That this Wallace had taught Elizabeth something, even if it was just language, already irked me. Here was the man who had put words into her lovely mouth.
Golly, Velitzyn,
I thought,
you are in trouble
.
“Russians,”
I said. Then, “Which reminds me—” and I stirred us to business, which, on this occasion, meant talking about Elizabeth’s father and his
Germanophilia
.

At least, by the end of our meeting, I could be reasonably sure that there would be no mention of a drunken and ice-trick-performing Mr. Veltzen in the
Times
. And Mr. Wallace, in exchange for being so very helpful, got an exclusive peek at our, the delegation’s that is, score, at our gains and losses here in St. Petersburg.

• • •

My mind was set. I would make no effort to see her—it wasn’t even a decision. It was just the reality of my existence. That was my thinking until the evening of the same day, when a clerk at the reception desk gave me a sealed envelope. Inside was a sheet of poetry:

The Gray-Eyed King

Hail to you, O ineluctable ill!

Last night our king, the gray-eyed one, was killed.

Autumn. The evening was airless and red.

My husband came home for a break and said,

“He had been hunting, you know, and the folk

Say that his body was found by that oak.

Pity the Queen—so young, wasn’t he? They

Say that by morning her hair had turned gray.”

He went to the mantel, he found his pipe,

His pouch of tobacco, and left for the night.

I’ll go to my baby girl, kiss her awake

and look in her eyes that are beautiful, gray.

And listen to poplars that rustle and swing:

“He is no more, your gray-eyed one, your king . . .”

Below the verse was a postscript:

I said I would do it, Mr. Veltzen, and I did. That was a translation of the poem Akhmatova read first. They say it is devoted to Blok, who is her true love.

I hope you are well.

Kindest regards,

Elizabeth Goretsky

The next morning, as our party prepared to leave for the day’s scheduled agenda, finally an agreeable one—a daylong outing on board a yacht of a prominent industrialist named Mr. Morozov—the clerk handed me another letter. I didn’t have time to open it. We were loading into our fleet of Packards when I noticed the café au lait‒colored Austin, parked some distance from the entrance.

I suppose being stalked by the woman one is interested in can produce mixed feelings.

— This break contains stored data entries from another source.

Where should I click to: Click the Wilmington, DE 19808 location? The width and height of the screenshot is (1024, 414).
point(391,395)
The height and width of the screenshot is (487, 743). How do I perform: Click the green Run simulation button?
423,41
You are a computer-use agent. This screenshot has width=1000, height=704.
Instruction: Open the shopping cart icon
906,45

I noted that the Austin revved the engine and left when it was clear that we were going away. As we rolled through gray proletarian suburbs with their strings of drying laundry and an occasional sloppy accordion pumping away, to Oranienbaum, I burned with impatience, waiting for a moment of privacy when I could read the letter.

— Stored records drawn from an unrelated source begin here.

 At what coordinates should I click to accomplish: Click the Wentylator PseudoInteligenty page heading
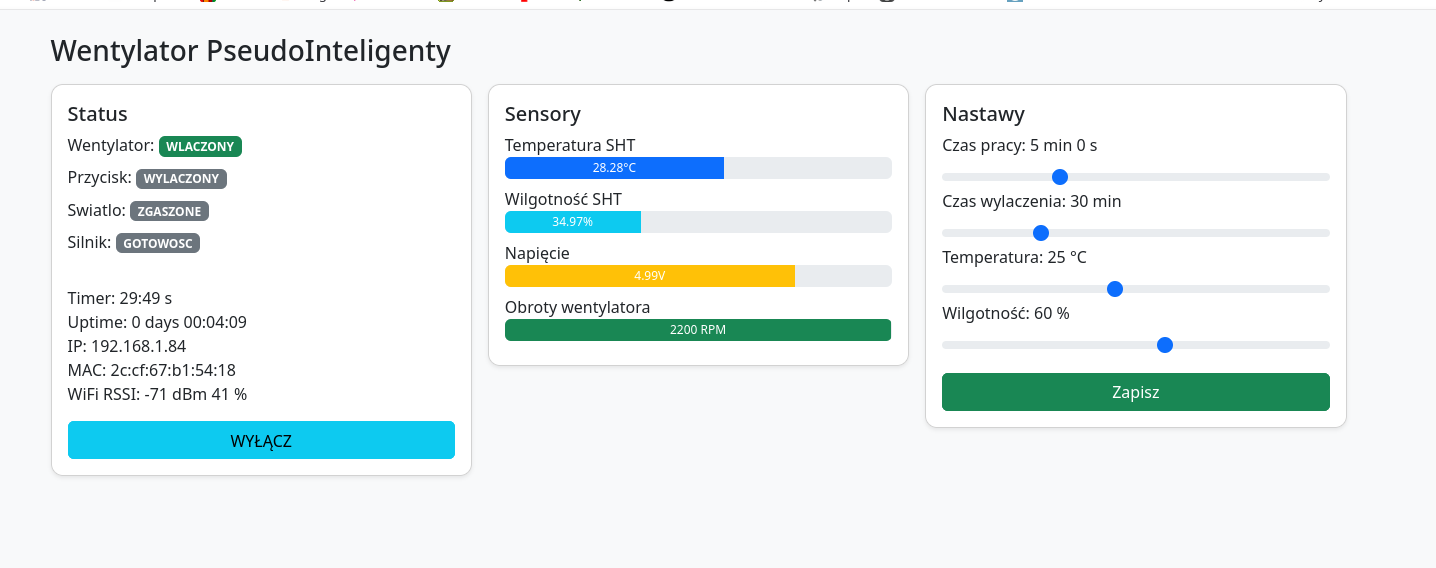[x=250, y=51]
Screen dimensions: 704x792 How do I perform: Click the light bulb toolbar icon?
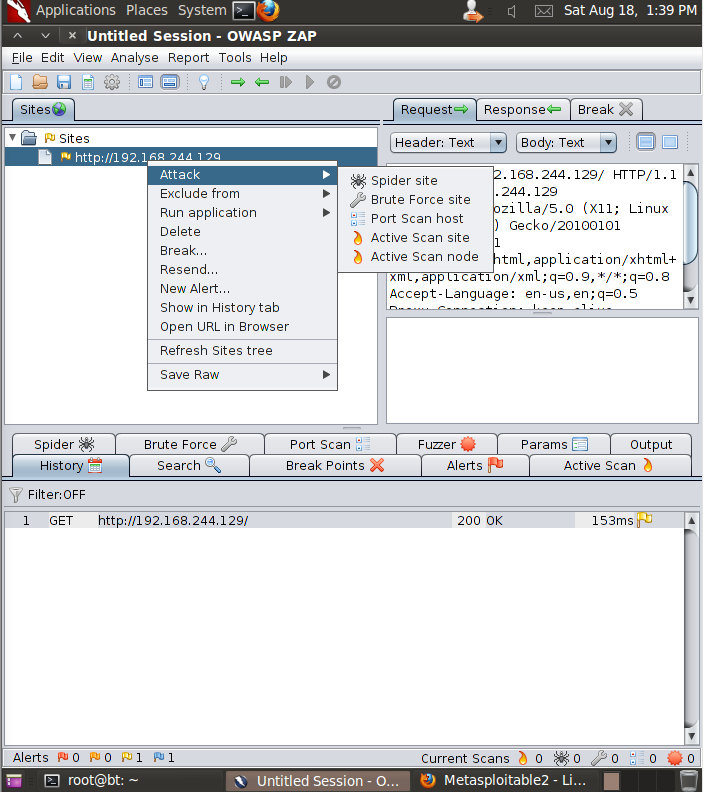(x=204, y=82)
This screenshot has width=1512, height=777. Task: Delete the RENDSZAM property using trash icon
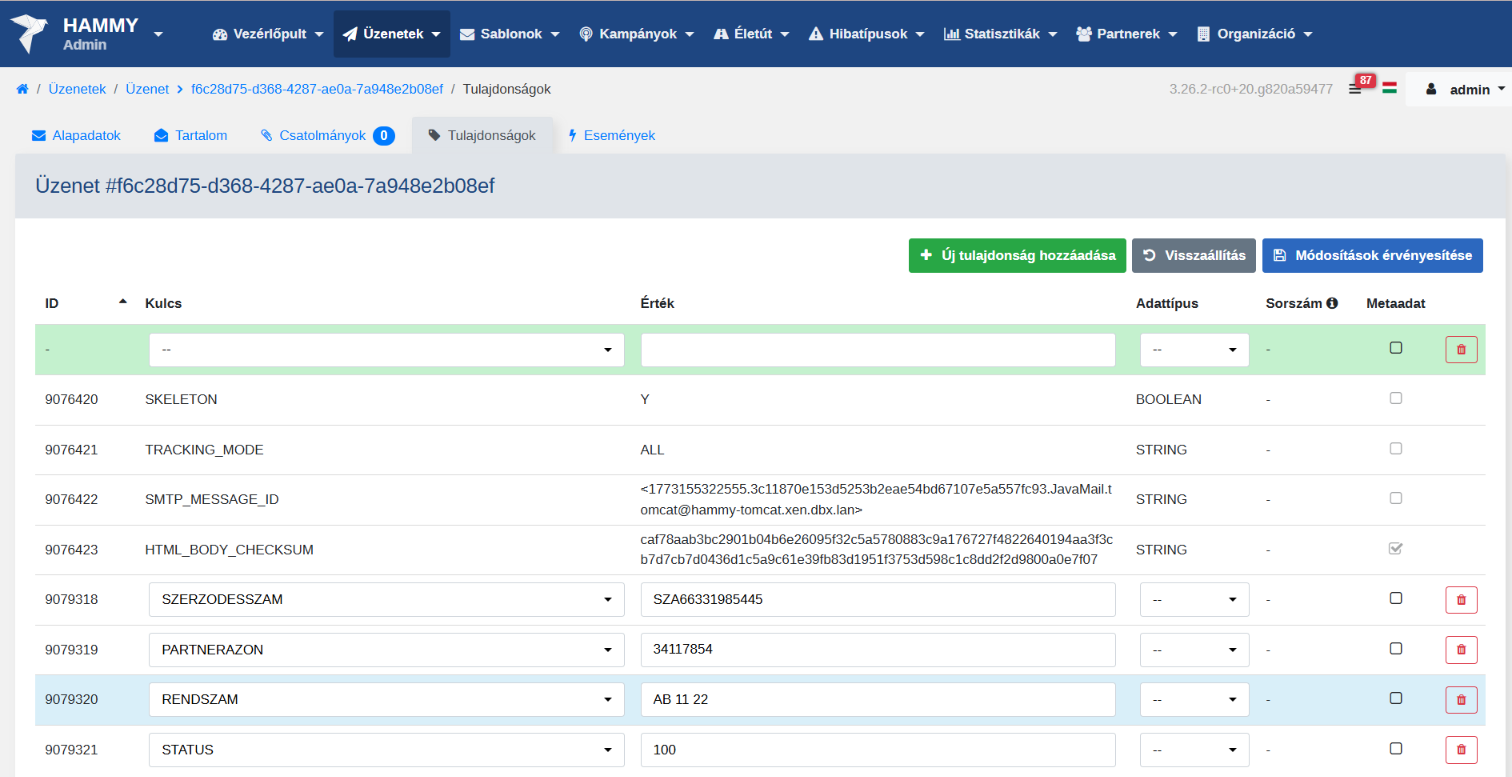(1460, 700)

I was not pleased to see Mr. Wallace on board. Why should the remainder of our visit suddenly receive his close scrutiny? In the yacht’s salon, where everybody retreated soon after we set sail, the conversation touched upon the paint bomb news, and one of the Russian guests said something to the end that
in this country, one can never be sure
. “Even the sweetest young girls, freshly educated at their Women’s Advanced Courses, even the tremulous daughters of nobility get all kinds of ideas in their lovely heads and become socialist-revolutionaries. Start throwing bombs at people, start shooting at people out of pistols. That is not like your
suffragettes
with their Mrs. Parkhurst! That, gentlemen, is far, far more disturbing!”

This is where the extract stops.